Mild December creating headaches for ice fishermen
Ice fishing has been a difficult sport for some this winter as unusually mild temperatures prevail in west central Minnesota. Houses have already gone down on Otter Tail County lakes like Buchanan and Dead. The Grant County Sheriff's Office reported that five fish houses went down Tuesday - one day after a terrific wind and temperatures near 50 degrees.
There are several ways to turn your fish house into the Titanic during a warm Minnesota winter. One of the best ways is to pretend that no problem exists. As recently as mid-December many of the larger Minnesota lakes had stretches of open water.
It is common practice to "bank" snow around the outside of a fish house to block the flow of wind but when that snow melts the wind has a chance to work on any open water it can find and expand it. Water on top of the ice is also bad because the wind will swirl it about and melt holes in the ice.
It is also common practice to "block up" a fish house by putting wood boards under the runners. This is a good way to ensure that your house does not flood if a heavy snowfall weighs the ice down, causing lake water to spill onto the surface of the ice. All this pre-supposes that it will snow in Minnesota during the winter and the temperatures will be cold enough to keep that snow in place.
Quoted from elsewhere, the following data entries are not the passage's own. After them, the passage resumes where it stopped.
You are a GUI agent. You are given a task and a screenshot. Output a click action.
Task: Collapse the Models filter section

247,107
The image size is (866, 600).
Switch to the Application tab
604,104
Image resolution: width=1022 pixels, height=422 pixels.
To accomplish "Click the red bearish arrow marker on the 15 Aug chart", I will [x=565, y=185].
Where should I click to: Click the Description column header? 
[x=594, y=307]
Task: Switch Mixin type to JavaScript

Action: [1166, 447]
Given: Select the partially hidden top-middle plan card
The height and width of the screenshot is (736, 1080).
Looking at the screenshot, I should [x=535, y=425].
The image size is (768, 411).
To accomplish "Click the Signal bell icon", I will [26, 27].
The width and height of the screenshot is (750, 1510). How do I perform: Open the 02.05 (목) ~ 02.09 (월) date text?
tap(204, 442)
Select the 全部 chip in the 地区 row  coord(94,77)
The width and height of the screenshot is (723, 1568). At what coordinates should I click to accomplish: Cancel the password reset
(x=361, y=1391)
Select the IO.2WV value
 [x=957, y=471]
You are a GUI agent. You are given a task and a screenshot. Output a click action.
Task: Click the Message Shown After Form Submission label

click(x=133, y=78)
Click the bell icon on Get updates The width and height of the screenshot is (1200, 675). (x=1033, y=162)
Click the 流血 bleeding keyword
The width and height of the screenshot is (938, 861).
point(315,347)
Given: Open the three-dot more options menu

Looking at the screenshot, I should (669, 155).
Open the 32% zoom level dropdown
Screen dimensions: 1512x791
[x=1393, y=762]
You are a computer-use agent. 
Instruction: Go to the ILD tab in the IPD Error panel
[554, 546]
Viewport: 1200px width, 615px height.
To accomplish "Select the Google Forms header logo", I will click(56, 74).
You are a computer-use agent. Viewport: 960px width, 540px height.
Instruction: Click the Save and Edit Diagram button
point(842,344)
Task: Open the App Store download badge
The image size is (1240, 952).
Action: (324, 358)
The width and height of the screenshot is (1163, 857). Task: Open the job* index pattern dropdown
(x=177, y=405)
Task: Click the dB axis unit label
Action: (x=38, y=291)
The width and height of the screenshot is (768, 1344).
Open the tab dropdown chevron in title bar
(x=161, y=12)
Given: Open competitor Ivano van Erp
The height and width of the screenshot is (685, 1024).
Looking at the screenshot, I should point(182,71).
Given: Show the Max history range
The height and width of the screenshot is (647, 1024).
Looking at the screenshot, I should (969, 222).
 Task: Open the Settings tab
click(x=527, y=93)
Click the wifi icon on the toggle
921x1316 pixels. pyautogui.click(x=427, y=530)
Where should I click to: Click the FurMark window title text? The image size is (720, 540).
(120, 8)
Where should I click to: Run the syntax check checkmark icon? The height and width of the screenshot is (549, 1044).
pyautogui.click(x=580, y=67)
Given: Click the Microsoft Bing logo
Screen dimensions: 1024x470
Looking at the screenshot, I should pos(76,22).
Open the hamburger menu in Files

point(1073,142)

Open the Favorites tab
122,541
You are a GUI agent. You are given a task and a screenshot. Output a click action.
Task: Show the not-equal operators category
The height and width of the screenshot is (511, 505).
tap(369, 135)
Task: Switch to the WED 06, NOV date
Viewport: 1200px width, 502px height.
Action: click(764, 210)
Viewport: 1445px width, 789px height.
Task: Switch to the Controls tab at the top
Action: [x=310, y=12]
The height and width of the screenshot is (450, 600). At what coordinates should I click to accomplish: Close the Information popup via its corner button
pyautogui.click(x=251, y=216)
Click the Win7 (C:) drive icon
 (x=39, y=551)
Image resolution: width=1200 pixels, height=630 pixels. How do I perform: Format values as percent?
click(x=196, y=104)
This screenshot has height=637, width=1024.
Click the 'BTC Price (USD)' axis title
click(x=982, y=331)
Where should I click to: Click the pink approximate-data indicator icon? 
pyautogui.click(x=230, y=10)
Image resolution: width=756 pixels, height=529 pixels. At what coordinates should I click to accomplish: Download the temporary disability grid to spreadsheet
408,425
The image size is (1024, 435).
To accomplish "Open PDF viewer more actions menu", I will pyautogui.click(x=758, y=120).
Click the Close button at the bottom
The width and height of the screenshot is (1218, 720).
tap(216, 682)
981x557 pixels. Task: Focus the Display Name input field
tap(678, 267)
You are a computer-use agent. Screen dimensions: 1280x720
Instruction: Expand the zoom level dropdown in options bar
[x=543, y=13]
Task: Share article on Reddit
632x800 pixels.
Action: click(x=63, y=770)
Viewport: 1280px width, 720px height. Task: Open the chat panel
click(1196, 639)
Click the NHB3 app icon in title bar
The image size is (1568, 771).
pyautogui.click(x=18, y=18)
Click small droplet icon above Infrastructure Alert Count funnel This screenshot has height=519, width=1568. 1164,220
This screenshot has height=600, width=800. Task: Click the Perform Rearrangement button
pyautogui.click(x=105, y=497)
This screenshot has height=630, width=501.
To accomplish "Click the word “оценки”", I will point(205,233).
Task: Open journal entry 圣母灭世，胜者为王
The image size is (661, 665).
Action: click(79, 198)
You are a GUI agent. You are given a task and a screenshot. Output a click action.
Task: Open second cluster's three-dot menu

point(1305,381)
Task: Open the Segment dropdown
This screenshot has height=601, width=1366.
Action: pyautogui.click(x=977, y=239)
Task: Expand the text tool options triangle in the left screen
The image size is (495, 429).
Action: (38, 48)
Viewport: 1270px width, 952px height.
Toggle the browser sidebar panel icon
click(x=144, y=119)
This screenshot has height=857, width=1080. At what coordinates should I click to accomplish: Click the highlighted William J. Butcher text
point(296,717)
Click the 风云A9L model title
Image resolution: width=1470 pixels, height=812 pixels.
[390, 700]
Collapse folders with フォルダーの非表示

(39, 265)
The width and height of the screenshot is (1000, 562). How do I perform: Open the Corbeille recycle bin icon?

In a normal Minnesota winter, these are safe bets in the three coldest months of the year: December, January and February.
"We haven't had sub-zero nights that make ice," Fergus Falls Department of Natural Resources Fisheries Manager Arlin Schalekamp said. "We've had temperatures that melt ice."
When a warm wind gets under a house it can expand the spearing hole or the fishing holes to the point where the house does not have enough ice beneath it for support.
You can add to this problem by leaving the heat on inside your fish house. There is nothing wrong with this shortcut when the weather is cold enough. It keeps the holes open so the angler does not have to chip any ice. They can just drop their bait down the hole and fish. But this is not a typical Minnesota winter and some fishermen have not adjusted to it. A warm fish house melts the ice under it and sooner or later the weight of the house is too much for the remaining ice.
The size and weight of fish houses, not to mention the expense, has increased dramatically in recent years. The days when fish houses were only small shanties or plywood-built structures weighing a couple hundred pounds at the most are over. A lot of the physical demands of ice fishing have been eliminated. Instead of taking two or three people to load and unload a house from the back of a pickup or from a trailer, some houses take only one person to place. These houses are towed down the road on their own undercarriage and tires and then placed on the ice wherever the angler wants it. The catch is that these big angling houses are too heavy to be pushed so the ice must be thick enough to support their weight before the house can be placed on a lake. It is not uncommon to find houses on area lakes that weigh 1,500-2,000 pounds. If they are clustered into a good fishing spot the stress on the ice becomes all the greater.
The Minnesota Department of Natural Resources said four inches of ice is safe enough for walking and five inches are enough for a snowmobile or an All-Terrain Vehicle (ATV). Eight to 12 inches are OK for a car or a small truck but 12-15 inches are needed before you can take a medium-sized truck onto the ice.
If a fish house goes through the ice the owner must either remove it himself or hire someone for the job. DNR Conservation Officer Troy Richards of Fergus Falls said that a house that goes through the ice is considered litter and is a misdemeanor punishable by a fine of up to $700.
What some people do not take into account is that ice is not of universal thickness. A strong current can lead to weak ice in the same proximity as strong ice. Shallow lakes freeze early but they can also open first. Richards noted that pressure ridges are a danger that some ice anglers have faced on Otter Tail Lake this year. A pressure ridge is formed by the expansion and contraction of ice. The ridge ice is weaker and can be dangerous to cross.
"You have to be more cautious, that's for sure," Schalekamp said.